'People didn't matter': Tenant details relationship with failed Saskatoon real estate firm

Chandra McMillan-Behrenz knew she wasn’t coping with a typical actual property firm the day Epic Alliance took over her property in 2019.

After residing in her home for greater than 12 years with few points, the tenant in Saskatoon’s north finish was handed a discover from Epic saying her hire was growing by $400.

“They stated, ‘When you don’t prefer it, you'll be able to transfer,’” McMillan-Behrenz stated.

Epic Alliance additionally demanded McMillan-Behrenz pay a $200 pet deposit for her 13-year-old cat that had lived in the home since delivery, she stated. When her dishwasher broke down, Epic Alliance provided to drag it out from beneath the countertop and canopy the dishwasher-sized gap with a bit of plywood. The dishwasher hasn’t run since.

After a month of not listening to from Epic Alliance about her defective oven, she was pressured to purchase an electrical roaster to host household for Thanksgiving dinner. The inconveniences began to pile up.

“It did not take me lengthy and I knew that they had been out for cash and that individuals did not matter,” she stated.

Rochelle Laflamme and Alisa Thompson had been the founders of Epic Alliance Actual Property Inc. (YouTube/Epic Alliance Inc.)

McMillan-Behrenz repeatedly notified Epic Alliance a couple of smoke detector that wasn’t working correctly and consistently making noise, she stated. After months of no response from Epic Alliance, she referred to as the hearth division and the smoke detector was changed the very subsequent day.

“The way in which they behaved wasn't skilled in any respect,” she stated.

Epic Alliance was based in 2013 by Rochelle Laflamme and Alisa Thompson. It developed into varied different corporations and had 118 staff earlier than it collapsed in January. A court-ordered investigation has discovered that $211.9 million raised from traders by the Saskatoon-based actual property agency is generally gone.

Renters of Saskatoon and Space (ROSA), a neighborhood advocacy group for tenants, says the tales from individuals who lived in houses managed by Epic Alliance are wide-ranging.

“A Renters of Saskatoon and Space (ROSA) tenant shared a priority of incapacity obstacles with the paperwork fee transitions of the Epic Alliance change of possession.
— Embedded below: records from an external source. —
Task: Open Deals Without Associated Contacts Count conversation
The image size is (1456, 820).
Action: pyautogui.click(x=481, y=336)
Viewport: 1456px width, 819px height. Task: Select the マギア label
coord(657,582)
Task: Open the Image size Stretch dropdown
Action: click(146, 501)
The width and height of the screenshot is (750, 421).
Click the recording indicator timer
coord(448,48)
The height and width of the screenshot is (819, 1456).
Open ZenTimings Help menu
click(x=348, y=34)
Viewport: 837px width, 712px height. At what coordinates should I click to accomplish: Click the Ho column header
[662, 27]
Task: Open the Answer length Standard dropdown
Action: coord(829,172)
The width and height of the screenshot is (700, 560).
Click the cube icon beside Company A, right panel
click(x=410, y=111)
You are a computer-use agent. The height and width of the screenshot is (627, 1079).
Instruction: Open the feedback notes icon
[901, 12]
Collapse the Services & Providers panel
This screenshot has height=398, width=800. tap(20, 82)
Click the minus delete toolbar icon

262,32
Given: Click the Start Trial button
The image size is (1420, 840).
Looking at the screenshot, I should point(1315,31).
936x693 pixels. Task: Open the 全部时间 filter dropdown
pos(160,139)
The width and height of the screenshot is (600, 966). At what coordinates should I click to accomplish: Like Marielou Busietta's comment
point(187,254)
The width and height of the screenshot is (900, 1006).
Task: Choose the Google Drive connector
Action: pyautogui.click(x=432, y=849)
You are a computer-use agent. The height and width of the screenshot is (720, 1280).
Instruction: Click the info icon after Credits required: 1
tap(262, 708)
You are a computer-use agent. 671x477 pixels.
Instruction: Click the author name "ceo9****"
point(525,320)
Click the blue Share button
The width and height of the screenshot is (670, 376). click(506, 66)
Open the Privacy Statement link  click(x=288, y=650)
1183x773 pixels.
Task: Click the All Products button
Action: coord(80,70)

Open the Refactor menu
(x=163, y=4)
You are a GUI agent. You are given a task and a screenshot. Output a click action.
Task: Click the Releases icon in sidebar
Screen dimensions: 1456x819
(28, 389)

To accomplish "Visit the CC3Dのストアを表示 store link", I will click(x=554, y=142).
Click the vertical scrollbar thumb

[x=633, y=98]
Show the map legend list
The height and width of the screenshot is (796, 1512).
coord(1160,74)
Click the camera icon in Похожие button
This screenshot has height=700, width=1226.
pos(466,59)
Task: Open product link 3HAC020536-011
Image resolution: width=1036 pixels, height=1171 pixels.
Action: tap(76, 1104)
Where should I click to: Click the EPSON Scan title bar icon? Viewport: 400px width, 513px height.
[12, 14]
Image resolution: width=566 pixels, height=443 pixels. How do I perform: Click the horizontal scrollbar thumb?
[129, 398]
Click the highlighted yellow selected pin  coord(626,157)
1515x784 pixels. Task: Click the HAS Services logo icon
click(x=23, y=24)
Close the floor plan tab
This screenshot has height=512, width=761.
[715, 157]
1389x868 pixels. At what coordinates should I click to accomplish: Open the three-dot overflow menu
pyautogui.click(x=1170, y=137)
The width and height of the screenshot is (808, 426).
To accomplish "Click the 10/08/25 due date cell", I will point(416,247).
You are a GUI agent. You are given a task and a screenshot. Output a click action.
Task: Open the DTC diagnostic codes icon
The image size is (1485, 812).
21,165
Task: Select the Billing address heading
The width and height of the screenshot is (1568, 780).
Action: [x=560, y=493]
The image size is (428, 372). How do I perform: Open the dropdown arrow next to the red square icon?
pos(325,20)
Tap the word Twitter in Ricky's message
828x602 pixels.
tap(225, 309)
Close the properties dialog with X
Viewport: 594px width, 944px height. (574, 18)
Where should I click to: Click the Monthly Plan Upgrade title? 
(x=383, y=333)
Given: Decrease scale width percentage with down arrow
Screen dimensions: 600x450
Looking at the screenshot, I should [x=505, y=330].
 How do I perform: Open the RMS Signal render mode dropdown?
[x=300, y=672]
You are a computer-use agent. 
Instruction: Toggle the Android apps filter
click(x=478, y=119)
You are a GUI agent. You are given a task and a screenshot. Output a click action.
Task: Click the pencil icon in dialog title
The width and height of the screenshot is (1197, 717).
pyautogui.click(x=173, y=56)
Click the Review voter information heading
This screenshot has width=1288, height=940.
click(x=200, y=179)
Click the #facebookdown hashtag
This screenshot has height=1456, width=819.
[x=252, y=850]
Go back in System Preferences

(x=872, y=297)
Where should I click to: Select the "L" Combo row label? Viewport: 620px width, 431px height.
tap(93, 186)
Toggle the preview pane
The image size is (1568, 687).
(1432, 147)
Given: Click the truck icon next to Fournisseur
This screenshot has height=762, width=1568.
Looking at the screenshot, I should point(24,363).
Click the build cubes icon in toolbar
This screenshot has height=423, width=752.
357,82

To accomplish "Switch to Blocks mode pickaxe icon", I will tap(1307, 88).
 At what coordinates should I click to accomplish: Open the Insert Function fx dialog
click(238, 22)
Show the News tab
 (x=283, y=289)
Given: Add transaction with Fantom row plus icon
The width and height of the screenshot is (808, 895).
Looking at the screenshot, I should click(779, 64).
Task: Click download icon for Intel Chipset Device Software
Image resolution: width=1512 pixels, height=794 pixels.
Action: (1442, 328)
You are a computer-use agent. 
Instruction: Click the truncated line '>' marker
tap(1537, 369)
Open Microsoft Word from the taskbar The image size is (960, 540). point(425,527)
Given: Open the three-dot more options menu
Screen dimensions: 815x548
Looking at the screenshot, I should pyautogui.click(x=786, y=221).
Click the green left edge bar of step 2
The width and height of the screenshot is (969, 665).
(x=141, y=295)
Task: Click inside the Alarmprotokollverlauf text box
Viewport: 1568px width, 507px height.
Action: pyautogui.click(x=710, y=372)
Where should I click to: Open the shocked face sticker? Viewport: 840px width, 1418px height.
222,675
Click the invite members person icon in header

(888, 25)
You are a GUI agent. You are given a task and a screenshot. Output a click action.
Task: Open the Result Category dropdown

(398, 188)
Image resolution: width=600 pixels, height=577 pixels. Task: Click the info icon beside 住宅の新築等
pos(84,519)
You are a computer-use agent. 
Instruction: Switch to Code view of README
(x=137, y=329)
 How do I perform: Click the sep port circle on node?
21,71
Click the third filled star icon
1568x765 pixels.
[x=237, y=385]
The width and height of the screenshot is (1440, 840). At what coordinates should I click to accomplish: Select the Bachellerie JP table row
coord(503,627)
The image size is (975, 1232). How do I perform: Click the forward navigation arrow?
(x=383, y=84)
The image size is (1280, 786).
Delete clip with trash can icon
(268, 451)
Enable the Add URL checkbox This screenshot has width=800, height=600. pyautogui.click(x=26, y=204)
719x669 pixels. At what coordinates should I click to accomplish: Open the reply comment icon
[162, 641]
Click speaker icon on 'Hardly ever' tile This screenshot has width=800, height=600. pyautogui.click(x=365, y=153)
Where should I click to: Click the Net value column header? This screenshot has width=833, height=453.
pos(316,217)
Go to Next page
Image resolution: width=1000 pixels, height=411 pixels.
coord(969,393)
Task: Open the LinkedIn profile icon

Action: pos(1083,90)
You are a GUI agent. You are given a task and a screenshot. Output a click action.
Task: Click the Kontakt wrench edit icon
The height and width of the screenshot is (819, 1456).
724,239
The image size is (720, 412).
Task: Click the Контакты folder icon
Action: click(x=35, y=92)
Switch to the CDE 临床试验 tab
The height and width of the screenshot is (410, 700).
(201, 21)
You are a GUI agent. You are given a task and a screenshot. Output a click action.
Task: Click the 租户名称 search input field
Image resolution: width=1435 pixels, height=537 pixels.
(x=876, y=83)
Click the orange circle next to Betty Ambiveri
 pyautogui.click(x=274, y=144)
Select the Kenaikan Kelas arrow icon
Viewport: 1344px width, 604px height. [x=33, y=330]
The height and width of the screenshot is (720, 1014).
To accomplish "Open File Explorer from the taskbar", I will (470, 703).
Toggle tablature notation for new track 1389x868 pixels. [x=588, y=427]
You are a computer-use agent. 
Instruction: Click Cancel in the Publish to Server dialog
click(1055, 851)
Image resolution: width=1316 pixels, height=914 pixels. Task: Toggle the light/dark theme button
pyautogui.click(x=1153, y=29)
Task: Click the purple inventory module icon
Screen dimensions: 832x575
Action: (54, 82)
As a substitute of training cheap subsequent steps of bettering invoice assortment help communications with the tenant, the brand new property supervisor dangerously skipped to utilizing the free public justice assets to drive housing insecurity, with supply of an pressing discover to evict,” a press release learn.

Nevertheless, ROSA is much more involved concerning the longer-term results on the realm with a whole bunch of former Epic Alliance houses in Saskatoon core neighbourhoods being handed over to different house owners and property managers, probably making a squeeze on reasonably priced housing.

ROSA encourages different tenants at former Epic Alliance houses to come back ahead and share their data of “this technique failure.”

“Let’s deal with housing as a social good as a substitute of a profit-making commodity,” the assertion learn.

McMillan-Behrenz has accepted she’ll seemingly by no means get again the a whole bunch of dollars she says Epic Alliance owes her, however by talking out and detailing her remedy, McMillan-Behrenz hopes it encourages different tenants to talk up and defend themselves so different corporations don’t proceed to benefit from tenants.

“It is type of a human rights abuse while you've received a dishonest monopoly,” she stated. “Persons are being handled like that, particularly long-term tenants that take care of a spot solely to have their hire severely raised.”

Different houses on her block purchased by Epic Alliance sat vacant for over a yr, in accordance with McMillan-Behrenz. She figured the corporate was in bother when she received a name from Epic Alliance demanding she pay her overdue hire when her hire was paid solely days earlier.

With a number of grandchildren, her church and different household within the space, McMillan-Behrenz wasn’t deterred by the fixed points, however she has deep sympathy for different tenants who didn’t stand their floor and combat, and as a substitute had been evicted or handed unreasonable payments from Epic.

“We do not wish to uproot, so loads of the repairs we did right here got here out of our personal pockets,” she stated.